Anyone who is homeless or has been homeless can tell you things are getting worse and not better. Just watch the news and you’ll see the problem all over the world. How do you count everyone if you don't know where everyone is or everyone wants to tell you they are homeless. The numbers will never be right.
About dirty beaches, the problem is there is no real enforcement when it comes to litter laws. All one has to do is pull the history on tickets and you will see there's no real enforcement or real education to not litter. When is the last time you saw anything in the newspaper, TV, or anything in Long Beach on this?

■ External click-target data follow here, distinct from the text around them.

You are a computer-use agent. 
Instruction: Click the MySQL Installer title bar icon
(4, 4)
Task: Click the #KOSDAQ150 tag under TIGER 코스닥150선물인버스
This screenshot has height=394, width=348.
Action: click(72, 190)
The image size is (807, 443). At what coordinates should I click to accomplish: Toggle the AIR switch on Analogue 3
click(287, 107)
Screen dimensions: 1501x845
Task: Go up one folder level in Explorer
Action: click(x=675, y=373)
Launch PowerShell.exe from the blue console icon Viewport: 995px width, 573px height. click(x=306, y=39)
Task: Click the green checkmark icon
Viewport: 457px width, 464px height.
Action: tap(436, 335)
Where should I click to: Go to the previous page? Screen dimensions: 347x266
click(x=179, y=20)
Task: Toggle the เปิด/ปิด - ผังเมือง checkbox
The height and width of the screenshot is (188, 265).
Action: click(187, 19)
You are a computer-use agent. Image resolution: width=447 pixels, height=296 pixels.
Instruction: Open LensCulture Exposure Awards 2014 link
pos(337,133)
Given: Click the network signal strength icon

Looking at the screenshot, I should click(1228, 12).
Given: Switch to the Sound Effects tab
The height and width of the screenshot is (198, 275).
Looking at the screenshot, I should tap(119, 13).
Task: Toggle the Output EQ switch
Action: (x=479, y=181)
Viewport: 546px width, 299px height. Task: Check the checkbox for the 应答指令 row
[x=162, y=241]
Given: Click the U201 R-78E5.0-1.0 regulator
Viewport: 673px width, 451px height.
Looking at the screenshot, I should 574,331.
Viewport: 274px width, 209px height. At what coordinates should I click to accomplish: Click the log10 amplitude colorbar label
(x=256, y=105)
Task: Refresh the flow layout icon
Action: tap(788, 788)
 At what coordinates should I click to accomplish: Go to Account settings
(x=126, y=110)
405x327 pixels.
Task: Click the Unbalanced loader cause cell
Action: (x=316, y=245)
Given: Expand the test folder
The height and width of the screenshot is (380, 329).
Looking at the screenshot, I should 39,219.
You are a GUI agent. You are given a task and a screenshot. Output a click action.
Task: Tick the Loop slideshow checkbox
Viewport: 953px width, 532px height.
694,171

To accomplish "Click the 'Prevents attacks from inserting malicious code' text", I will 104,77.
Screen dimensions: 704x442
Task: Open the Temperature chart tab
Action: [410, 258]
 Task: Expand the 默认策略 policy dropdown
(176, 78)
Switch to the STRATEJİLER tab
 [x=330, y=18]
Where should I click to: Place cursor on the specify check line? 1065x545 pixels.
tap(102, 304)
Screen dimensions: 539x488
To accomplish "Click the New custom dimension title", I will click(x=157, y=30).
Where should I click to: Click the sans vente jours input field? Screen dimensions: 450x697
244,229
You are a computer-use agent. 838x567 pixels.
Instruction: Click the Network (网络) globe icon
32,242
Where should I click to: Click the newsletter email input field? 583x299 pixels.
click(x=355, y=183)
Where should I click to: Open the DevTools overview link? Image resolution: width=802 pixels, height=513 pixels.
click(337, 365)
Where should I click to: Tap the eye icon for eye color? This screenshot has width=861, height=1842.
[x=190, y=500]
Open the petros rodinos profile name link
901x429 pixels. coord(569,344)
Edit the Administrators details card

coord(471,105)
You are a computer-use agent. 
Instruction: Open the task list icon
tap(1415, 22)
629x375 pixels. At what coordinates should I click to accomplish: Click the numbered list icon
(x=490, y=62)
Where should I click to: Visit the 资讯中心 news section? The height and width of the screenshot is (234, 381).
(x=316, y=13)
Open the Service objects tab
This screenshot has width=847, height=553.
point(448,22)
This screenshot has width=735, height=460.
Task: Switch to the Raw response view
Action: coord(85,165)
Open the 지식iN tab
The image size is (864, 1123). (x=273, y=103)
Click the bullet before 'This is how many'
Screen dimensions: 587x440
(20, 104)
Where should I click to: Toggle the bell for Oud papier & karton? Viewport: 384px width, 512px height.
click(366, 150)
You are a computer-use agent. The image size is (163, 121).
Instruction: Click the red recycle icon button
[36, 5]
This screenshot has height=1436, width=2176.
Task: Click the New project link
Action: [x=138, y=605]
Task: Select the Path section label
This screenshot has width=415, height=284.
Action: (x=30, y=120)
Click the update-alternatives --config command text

Now since sea level and climate change go hand-in-hand, they are adding to the other two problems. Climate change and sea level rise will add to our homelessness and housing problems. Here are a few environmental words people should look up. Climate Gentrification, Environmental Racism and Climate Migration. See if these words don't have a impact on housing, homelessness, dirty beaches and sea level.
Did you know that the plastic gives off gases when it breaks down in the ocean and it adds to climate change? There's so much more that is not talked about and should when it comes to all these problems and others.
Source Of Trash
From the June 6 “Our Mailbox” please send Bruce Graham of Glendale a thank you for coming to the beach and picking up a bunch of trash.
While his suggestions about how we Belmont Shore/Naples residents could improve our beach clean up procedures are appreciated, it may also be helpful for Bruce and his neighbors to realize much of the trash on our beaches originates in their neighborhoods and makes its way to us via the LA River.
So, it’s very likely one of the straws he picked up could have been his own.
This week, my family attended the Baccalaureate and Student Awards for Wilson High School, a public school in the Long Beach Unified School System. It was such a Long Beach event — loud, diverse, happy, and it was great to be part of the crowd.
The principals made speeches, the orchestra performed “Over the Rainbow,” some kids got awards, and then something happened that made me feel so “other,” so not part of the crowd. The choir sang a song praising Jesus. It was uplifting, it was spiritual, they were great.
The thing is, it wasn’t appropriate: It violated the separation of church and state. This proud Jewish mother felt different, ignored, and confused. When I sing a song in my Temple, it is a prayer. I wouldn’t ever impose my prayers on people of other faiths, unless they were visiting my synagogue or were at an inter-faith event.
We weren’t the only people not of the Christian faith in the audience. There were Jews, Muslims, Buddhists, Hindus, Atheists and more in that audience. Why didn’t the choir director choose a song that included everyone in that auditorium, the students who worked so hard and their families who have supported them? How could the school administration okay this choice?
There are many uplifting yet non-religious songs out there. Next time, think of the whole, not just the majority. That song didn’t ruin the celebration of our son for my family, but it did leave a bad taste in our mouths.
My thanks to Mr. Saltzgaver about a "single issue focus" on climate-related sea level rise.
Yesterday, I engaged with a surveyor on my street completing an elevation certification for a new homeowner hoping for a flood insurance discount (like I got 10 years ago) if his home is high enough from the mean high-tide line.
Some Florida yacht owners are now unable to pass under bridges they depended on to leave port except on the very lowest of tides. Their "dock values" are declining and flood insurance increasing.
We near the beach are "canaries in the coal mine" for all — and we should give up being "ostriches with heads in sand."